### DOCUMENT EXCERPT ###

In its Order, the Court thoroughly explained the evidence at trial and explicitly outlined the need for injunctive relief to correct the persistent unconstitutional treatment of Plaintiffs' serious medical condition of gender dysphoria. In the “Treatment of Gender Dysphoria” section of its February 2022 Order, the Court reiterated many of the principles established in its prior orders concerning the appropriate treatment for gender dysphoria, including the World Professional Association for Transgender Health (“WPATH”) Standards of Care, which are considered the benchmark for appropriate care. (Doc. 383, pp. 4 n. 3, 5-9). Thus, the Court has considered WPATH's Standards of Care as the constitutional floor of treatment for gender dysphoria. In its Order, the Court clearly tailored its injunctive relief in accordance with this constitutional floor, breaking down relief into categories reflected in WPATH's Standards of Care-social role transition, psychotherapy, surgery, and cross-sex hormone therapy. The Order reviewed the IDOC policies regarding transgender inmates and their various inadequacies along with the specific testimony at trial further substantiating those inadequacies. (Id. at pp. 9 61).

Notably, as the Court asserted long ago in this case, Defendants do not offer any other standard of care that rivals that of WPATH, which could be an appropriate, accepted alternative and establish a lower constitutional floor. (Doc. 186, p. 31).

The February 2022 Order and operative injunction also incorporate relief that does not intrude upon IDOC's discretion to develop solutions, policies, and procedures to deliver constitutionally required care to transgender inmates. The Court identifies the primary focus of its ordered injunctive relief as outcomes that raise IDOC's treatment onto the constitutional floor, rather than prescribing the methods for how IDOC achieves those outcomes. (Id. at pp. 66-68). Lastly, the February 2022 Order clearly identifies and evaluates extensive testimony regarding public safety and institutional security implications related to the injunctive relief sought by Plaintiffs. (Id. at pp. 31-34). Ultimately, the Order, in aggregation, establishes that the granted relief satisfies the narrowness-need-intrusiveness requirement, along with consideration of public safety and institutional security. The Court provides this explanation to highlight the February 2022 Order's compliance with the PLRA's mandate for prospective relief. To be sure, in its Motion to Vacate, Defendants do not appear to challenge the February 2022 Order for lacking a narrowness-need-intrusiveness finding, but rather they argue that the subsequent enforcement orders lack such a finding-which the Court will address below.

###

### CHECK YOUR UNDERSTANDING
1. In the court order excerpt, what does the Court treat as the constitutional floor of treatment for gender dysphoria?
2. Copy the part of the court order excerpt starting at "Notably, as the" and ending at "186, p. 31).".

### EXTRACTED DATA ###

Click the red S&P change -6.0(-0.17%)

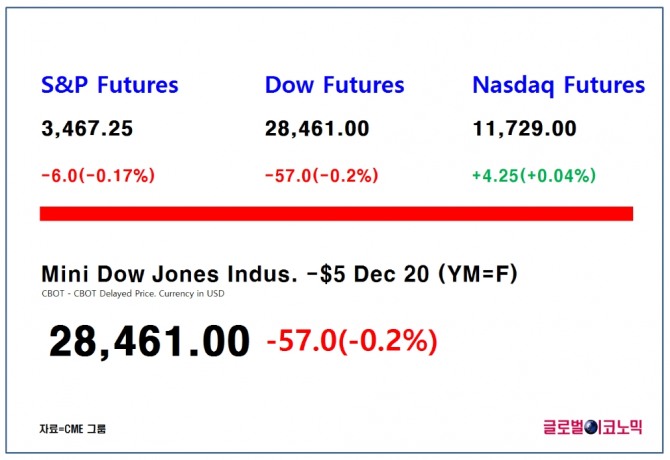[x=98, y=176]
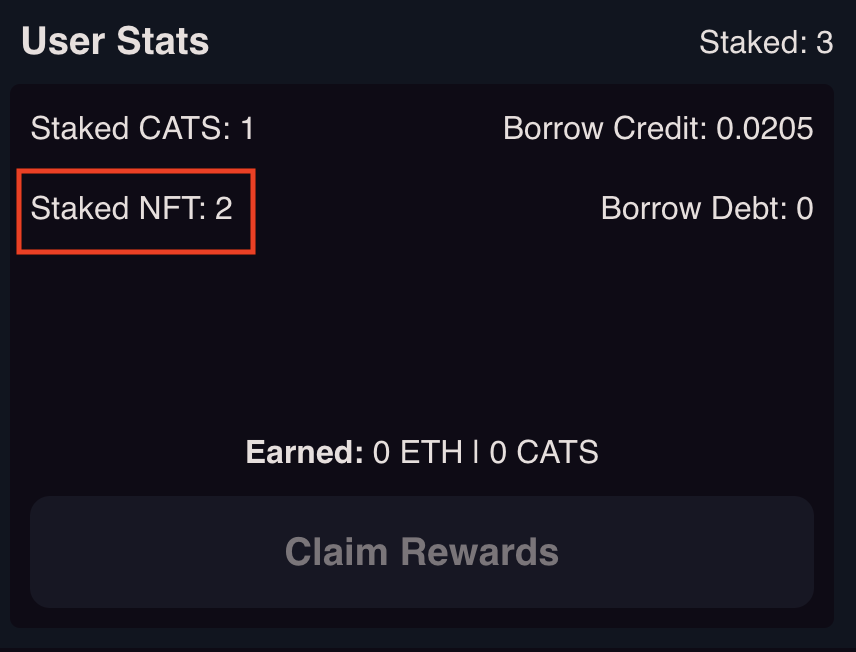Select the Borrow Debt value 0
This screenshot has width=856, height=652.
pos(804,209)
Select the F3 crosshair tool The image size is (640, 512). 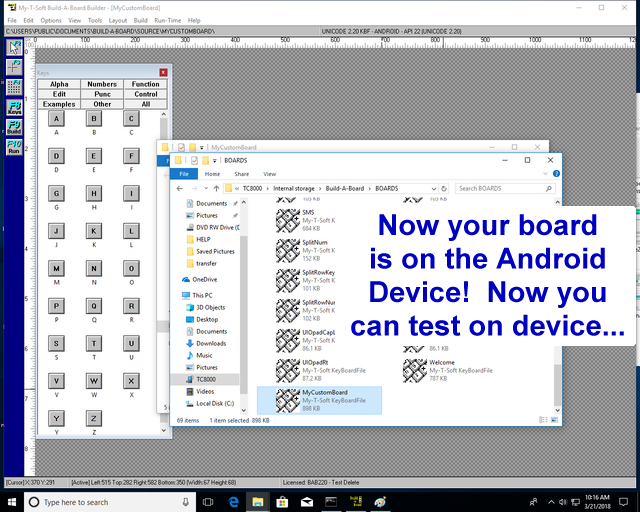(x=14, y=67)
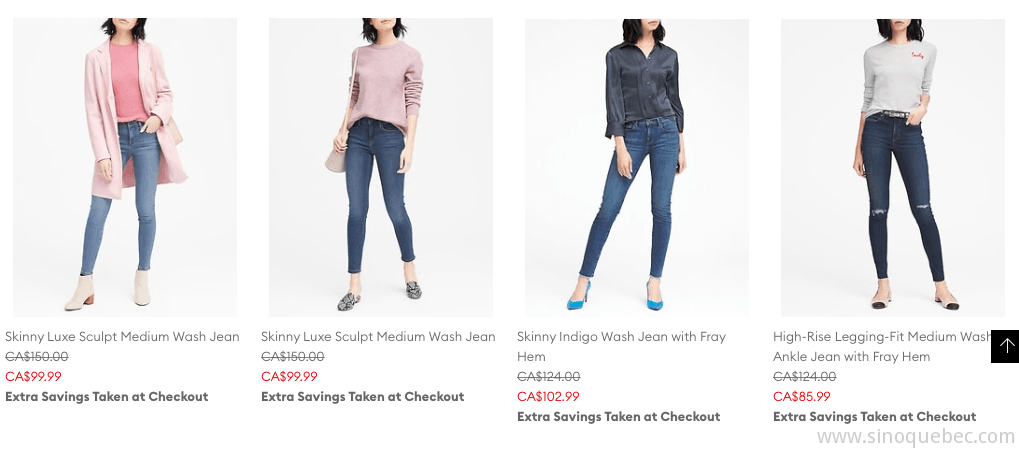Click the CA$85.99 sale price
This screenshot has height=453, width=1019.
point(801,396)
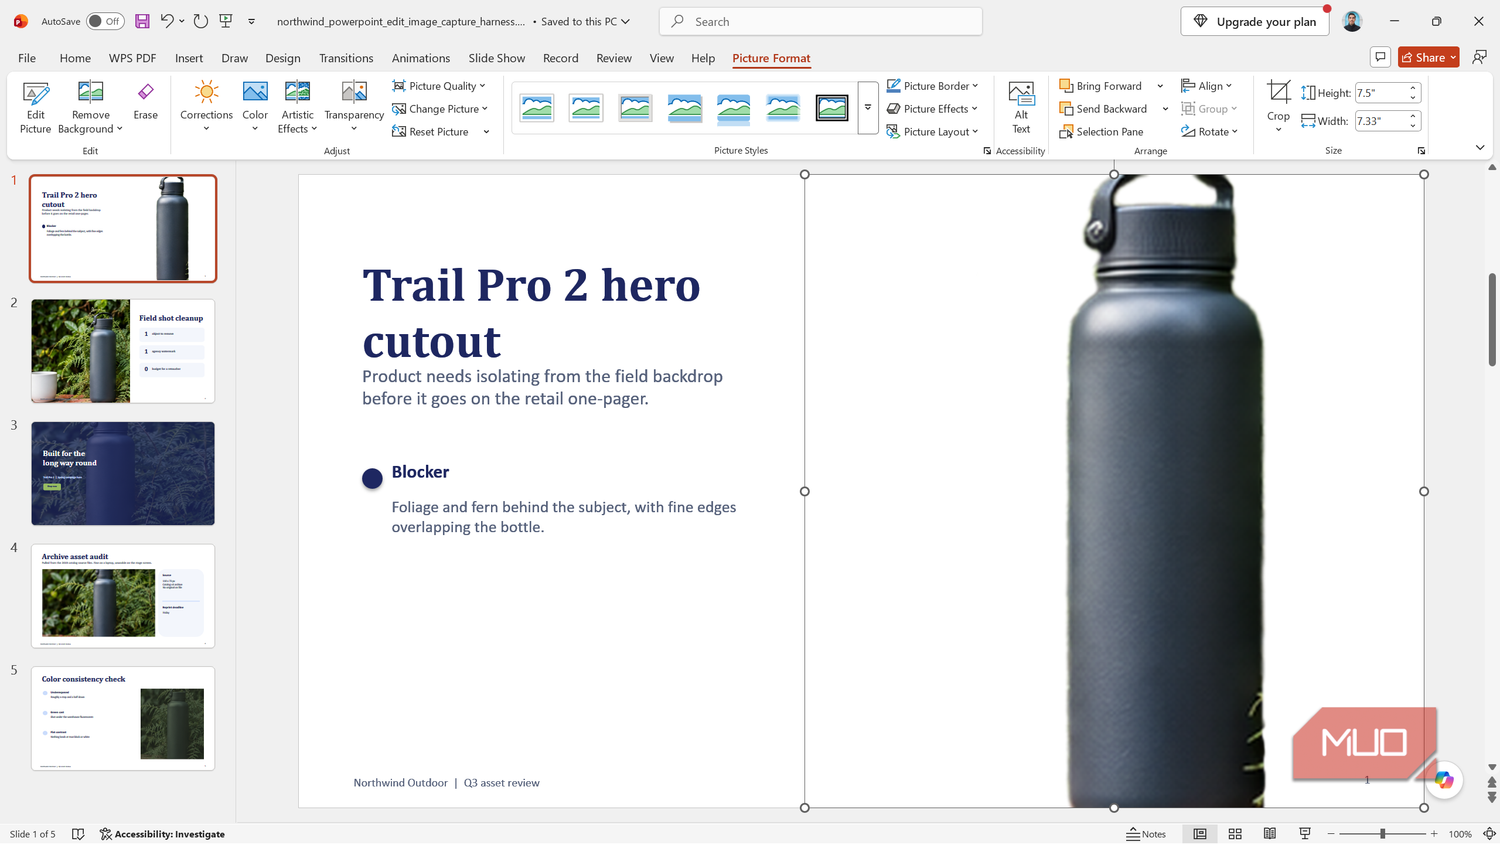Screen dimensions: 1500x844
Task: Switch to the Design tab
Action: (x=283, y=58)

###

### PER-TASK OUTPUTS
1. The World Professional Association for Transgender Health (WPATH) Standards of Care.

2.
Notably, as the Court asserted long ago in this case, Defendants do not offer any other standard of care that rivals that of WPATH, which could be an appropriate, accepted alternative and establish a lower constitutional floor. (Doc. 186, p. 31).